* TASK TO CARRY OUT
Please set down this listing again word for word, keeping every line unchanged.

* INFORMATION GIVEN

[START]

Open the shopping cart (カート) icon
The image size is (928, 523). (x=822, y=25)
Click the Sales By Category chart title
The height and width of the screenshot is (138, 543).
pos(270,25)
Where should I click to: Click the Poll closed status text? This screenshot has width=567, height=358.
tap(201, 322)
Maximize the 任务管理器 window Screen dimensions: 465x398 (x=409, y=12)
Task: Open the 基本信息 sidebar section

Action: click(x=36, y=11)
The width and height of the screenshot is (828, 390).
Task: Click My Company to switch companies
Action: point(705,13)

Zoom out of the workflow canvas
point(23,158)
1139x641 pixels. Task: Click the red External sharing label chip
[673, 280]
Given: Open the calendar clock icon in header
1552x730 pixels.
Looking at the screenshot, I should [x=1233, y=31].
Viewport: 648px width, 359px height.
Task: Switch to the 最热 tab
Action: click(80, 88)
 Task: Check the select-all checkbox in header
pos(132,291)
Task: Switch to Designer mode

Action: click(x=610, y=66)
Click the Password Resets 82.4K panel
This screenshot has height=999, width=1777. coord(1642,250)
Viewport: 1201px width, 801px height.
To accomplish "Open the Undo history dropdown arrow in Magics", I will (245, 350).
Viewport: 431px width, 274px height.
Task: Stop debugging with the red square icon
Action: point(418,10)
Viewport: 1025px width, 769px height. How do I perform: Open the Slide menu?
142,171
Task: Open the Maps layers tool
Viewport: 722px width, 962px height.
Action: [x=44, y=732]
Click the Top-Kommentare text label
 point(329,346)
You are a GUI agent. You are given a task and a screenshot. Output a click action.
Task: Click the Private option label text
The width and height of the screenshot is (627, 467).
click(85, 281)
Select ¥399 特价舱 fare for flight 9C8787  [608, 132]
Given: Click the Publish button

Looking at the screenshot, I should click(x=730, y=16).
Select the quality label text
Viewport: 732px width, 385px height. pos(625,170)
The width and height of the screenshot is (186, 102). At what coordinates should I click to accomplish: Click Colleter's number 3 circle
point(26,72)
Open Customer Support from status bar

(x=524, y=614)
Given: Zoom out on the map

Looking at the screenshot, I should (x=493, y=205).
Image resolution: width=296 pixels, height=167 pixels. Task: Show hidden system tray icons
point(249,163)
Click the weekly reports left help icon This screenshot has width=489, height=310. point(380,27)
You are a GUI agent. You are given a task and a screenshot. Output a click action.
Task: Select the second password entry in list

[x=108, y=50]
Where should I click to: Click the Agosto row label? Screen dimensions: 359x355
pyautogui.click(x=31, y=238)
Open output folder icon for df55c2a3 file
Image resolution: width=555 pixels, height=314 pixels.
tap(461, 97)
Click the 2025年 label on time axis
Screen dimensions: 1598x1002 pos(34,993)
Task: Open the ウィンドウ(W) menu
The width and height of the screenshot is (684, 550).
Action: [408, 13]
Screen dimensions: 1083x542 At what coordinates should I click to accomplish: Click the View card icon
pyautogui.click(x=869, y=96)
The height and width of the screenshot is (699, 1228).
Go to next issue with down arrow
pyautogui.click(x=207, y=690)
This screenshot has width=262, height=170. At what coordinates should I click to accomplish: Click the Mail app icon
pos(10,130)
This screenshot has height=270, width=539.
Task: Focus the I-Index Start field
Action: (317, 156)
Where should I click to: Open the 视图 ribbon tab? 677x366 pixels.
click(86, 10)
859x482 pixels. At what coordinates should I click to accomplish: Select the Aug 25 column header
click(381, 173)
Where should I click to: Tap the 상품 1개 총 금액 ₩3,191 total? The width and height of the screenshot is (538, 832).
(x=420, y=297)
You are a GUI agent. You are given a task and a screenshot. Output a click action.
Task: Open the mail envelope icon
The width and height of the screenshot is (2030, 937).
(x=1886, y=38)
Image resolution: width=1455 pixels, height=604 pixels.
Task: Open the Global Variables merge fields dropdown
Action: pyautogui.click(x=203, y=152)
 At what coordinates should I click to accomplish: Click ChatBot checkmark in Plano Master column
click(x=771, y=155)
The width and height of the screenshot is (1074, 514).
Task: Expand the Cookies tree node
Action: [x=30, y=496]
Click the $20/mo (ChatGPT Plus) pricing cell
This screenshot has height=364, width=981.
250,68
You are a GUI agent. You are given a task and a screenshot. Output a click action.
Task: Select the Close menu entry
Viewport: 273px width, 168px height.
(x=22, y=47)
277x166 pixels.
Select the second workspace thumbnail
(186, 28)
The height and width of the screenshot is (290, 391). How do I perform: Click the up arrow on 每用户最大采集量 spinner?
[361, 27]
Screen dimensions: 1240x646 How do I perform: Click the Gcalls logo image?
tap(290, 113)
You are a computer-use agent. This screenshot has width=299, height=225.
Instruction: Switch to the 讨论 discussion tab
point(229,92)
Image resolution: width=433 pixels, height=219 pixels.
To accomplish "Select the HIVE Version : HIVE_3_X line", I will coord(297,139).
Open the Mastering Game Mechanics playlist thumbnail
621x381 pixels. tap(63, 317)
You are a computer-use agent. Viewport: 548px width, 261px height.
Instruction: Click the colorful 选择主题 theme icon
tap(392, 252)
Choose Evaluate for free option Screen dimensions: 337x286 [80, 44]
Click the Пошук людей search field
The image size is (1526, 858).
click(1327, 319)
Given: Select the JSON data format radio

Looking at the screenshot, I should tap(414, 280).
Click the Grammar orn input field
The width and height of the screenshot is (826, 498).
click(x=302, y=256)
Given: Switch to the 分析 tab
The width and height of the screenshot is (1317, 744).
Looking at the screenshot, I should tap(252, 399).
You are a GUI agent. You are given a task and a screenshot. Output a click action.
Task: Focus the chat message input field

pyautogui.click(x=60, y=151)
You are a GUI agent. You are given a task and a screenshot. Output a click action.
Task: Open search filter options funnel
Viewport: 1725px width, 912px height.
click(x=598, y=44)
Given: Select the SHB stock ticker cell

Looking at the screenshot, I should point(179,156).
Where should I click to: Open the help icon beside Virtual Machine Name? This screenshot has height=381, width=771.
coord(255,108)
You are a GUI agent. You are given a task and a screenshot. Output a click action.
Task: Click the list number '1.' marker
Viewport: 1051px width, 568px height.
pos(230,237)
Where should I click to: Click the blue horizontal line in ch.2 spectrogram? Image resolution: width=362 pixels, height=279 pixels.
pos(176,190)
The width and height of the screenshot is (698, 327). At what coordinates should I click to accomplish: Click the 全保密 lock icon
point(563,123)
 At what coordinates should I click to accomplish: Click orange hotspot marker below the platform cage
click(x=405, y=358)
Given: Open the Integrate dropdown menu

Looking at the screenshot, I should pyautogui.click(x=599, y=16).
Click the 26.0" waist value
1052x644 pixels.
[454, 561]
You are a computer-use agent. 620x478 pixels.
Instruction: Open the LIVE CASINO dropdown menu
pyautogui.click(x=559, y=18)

[END]

* WRITTEN ANSWER
Open the shopping cart (カート) icon
The image size is (928, 523). (x=822, y=25)
Click the Sales By Category chart title
The height and width of the screenshot is (138, 543).
pos(270,25)
Where should I click to: Click the Poll closed status text? This screenshot has width=567, height=358.
tap(201, 322)
Maximize the 任务管理器 window Screen dimensions: 465x398 (x=409, y=12)
Task: Open the 基本信息 sidebar section

Action: click(x=36, y=11)
The width and height of the screenshot is (828, 390).
Task: Click My Company to switch companies
Action: point(705,13)

Zoom out of the workflow canvas
point(23,158)
1139x641 pixels. Task: Click the red External sharing label chip
[673, 280]
Given: Open the calendar clock icon in header
1552x730 pixels.
Looking at the screenshot, I should [x=1233, y=31].
Viewport: 648px width, 359px height.
Task: Switch to the 最热 tab
Action: click(80, 88)
 Task: Check the select-all checkbox in header
pos(132,291)
Task: Switch to Designer mode

Action: click(x=610, y=66)
Click the Password Resets 82.4K panel
This screenshot has height=999, width=1777. coord(1642,250)
Viewport: 1201px width, 801px height.
To accomplish "Open the Undo history dropdown arrow in Magics", I will (245, 350).
Viewport: 431px width, 274px height.
Task: Stop debugging with the red square icon
Action: point(418,10)
Viewport: 1025px width, 769px height. How do I perform: Open the Slide menu?
142,171
Task: Open the Maps layers tool
Viewport: 722px width, 962px height.
Action: [x=44, y=732]
Click the Top-Kommentare text label
 point(329,346)
You are a GUI agent. You are given a task and a screenshot. Output a click action.
Task: Click the Private option label text
The width and height of the screenshot is (627, 467).
click(85, 281)
Select ¥399 特价舱 fare for flight 9C8787  [608, 132]
Given: Click the Publish button

Looking at the screenshot, I should click(x=730, y=16).
Select the quality label text
Viewport: 732px width, 385px height. pos(625,170)
The width and height of the screenshot is (186, 102). At what coordinates should I click to accomplish: Click Colleter's number 3 circle
point(26,72)
Open Customer Support from status bar

(x=524, y=614)
Given: Zoom out on the map

Looking at the screenshot, I should (x=493, y=205).
Image resolution: width=296 pixels, height=167 pixels. Task: Show hidden system tray icons
point(249,163)
Click the weekly reports left help icon This screenshot has width=489, height=310. point(380,27)
You are a GUI agent. You are given a task and a screenshot. Output a click action.
Task: Select the second password entry in list

[x=108, y=50]
Where should I click to: Click the Agosto row label? Screen dimensions: 359x355
pyautogui.click(x=31, y=238)
Open output folder icon for df55c2a3 file
Image resolution: width=555 pixels, height=314 pixels.
tap(461, 97)
Click the 2025年 label on time axis
Screen dimensions: 1598x1002 pos(34,993)
Task: Open the ウィンドウ(W) menu
The width and height of the screenshot is (684, 550).
Action: [408, 13]
Screen dimensions: 1083x542 At what coordinates should I click to accomplish: Click the View card icon
pyautogui.click(x=869, y=96)
The height and width of the screenshot is (699, 1228).
Go to next issue with down arrow
pyautogui.click(x=207, y=690)
This screenshot has width=262, height=170. At what coordinates should I click to accomplish: Click the Mail app icon
pos(10,130)
This screenshot has height=270, width=539.
Task: Focus the I-Index Start field
Action: (317, 156)
Where should I click to: Open the 视图 ribbon tab? 677x366 pixels.
click(86, 10)
859x482 pixels. At what coordinates should I click to accomplish: Select the Aug 25 column header
click(381, 173)
Where should I click to: Tap the 상품 1개 총 금액 ₩3,191 total? The width and height of the screenshot is (538, 832).
(x=420, y=297)
You are a GUI agent. You are given a task and a screenshot. Output a click action.
Task: Open the mail envelope icon
The width and height of the screenshot is (2030, 937).
(x=1886, y=38)
Image resolution: width=1455 pixels, height=604 pixels.
Task: Open the Global Variables merge fields dropdown
Action: pyautogui.click(x=203, y=152)
 At what coordinates should I click to accomplish: Click ChatBot checkmark in Plano Master column
click(x=771, y=155)
The width and height of the screenshot is (1074, 514).
Task: Expand the Cookies tree node
Action: [x=30, y=496]
Click the $20/mo (ChatGPT Plus) pricing cell
This screenshot has height=364, width=981.
250,68
You are a GUI agent. You are given a task and a screenshot. Output a click action.
Task: Select the Close menu entry
Viewport: 273px width, 168px height.
(x=22, y=47)
277x166 pixels.
Select the second workspace thumbnail
(186, 28)
The height and width of the screenshot is (290, 391). How do I perform: Click the up arrow on 每用户最大采集量 spinner?
[361, 27]
Screen dimensions: 1240x646 How do I perform: Click the Gcalls logo image?
tap(290, 113)
You are a computer-use agent. This screenshot has width=299, height=225.
Instruction: Switch to the 讨论 discussion tab
point(229,92)
Image resolution: width=433 pixels, height=219 pixels.
To accomplish "Select the HIVE Version : HIVE_3_X line", I will coord(297,139).
Open the Mastering Game Mechanics playlist thumbnail
621x381 pixels. tap(63, 317)
You are a computer-use agent. Viewport: 548px width, 261px height.
Instruction: Click the colorful 选择主题 theme icon
tap(392, 252)
Choose Evaluate for free option Screen dimensions: 337x286 [80, 44]
Click the Пошук людей search field
The image size is (1526, 858).
click(1327, 319)
Given: Select the JSON data format radio

Looking at the screenshot, I should tap(414, 280).
Click the Grammar orn input field
The width and height of the screenshot is (826, 498).
click(x=302, y=256)
Given: Switch to the 分析 tab
The width and height of the screenshot is (1317, 744).
Looking at the screenshot, I should tap(252, 399).
You are a GUI agent. You are given a task and a screenshot. Output a click action.
Task: Focus the chat message input field

pyautogui.click(x=60, y=151)
You are a GUI agent. You are given a task and a screenshot. Output a click action.
Task: Open search filter options funnel
Viewport: 1725px width, 912px height.
click(x=598, y=44)
Given: Select the SHB stock ticker cell

Looking at the screenshot, I should point(179,156).
Where should I click to: Open the help icon beside Virtual Machine Name? This screenshot has height=381, width=771.
coord(255,108)
You are a GUI agent. You are given a task and a screenshot. Output a click action.
Task: Click the list number '1.' marker
Viewport: 1051px width, 568px height.
pos(230,237)
Where should I click to: Click the blue horizontal line in ch.2 spectrogram? Image resolution: width=362 pixels, height=279 pixels.
pos(176,190)
The width and height of the screenshot is (698, 327). At what coordinates should I click to accomplish: Click the 全保密 lock icon
point(563,123)
 At what coordinates should I click to accomplish: Click orange hotspot marker below the platform cage
click(x=405, y=358)
Given: Open the Integrate dropdown menu

Looking at the screenshot, I should pyautogui.click(x=599, y=16).
Click the 26.0" waist value
1052x644 pixels.
[454, 561]
You are a computer-use agent. 620x478 pixels.
Instruction: Open the LIVE CASINO dropdown menu
pyautogui.click(x=559, y=18)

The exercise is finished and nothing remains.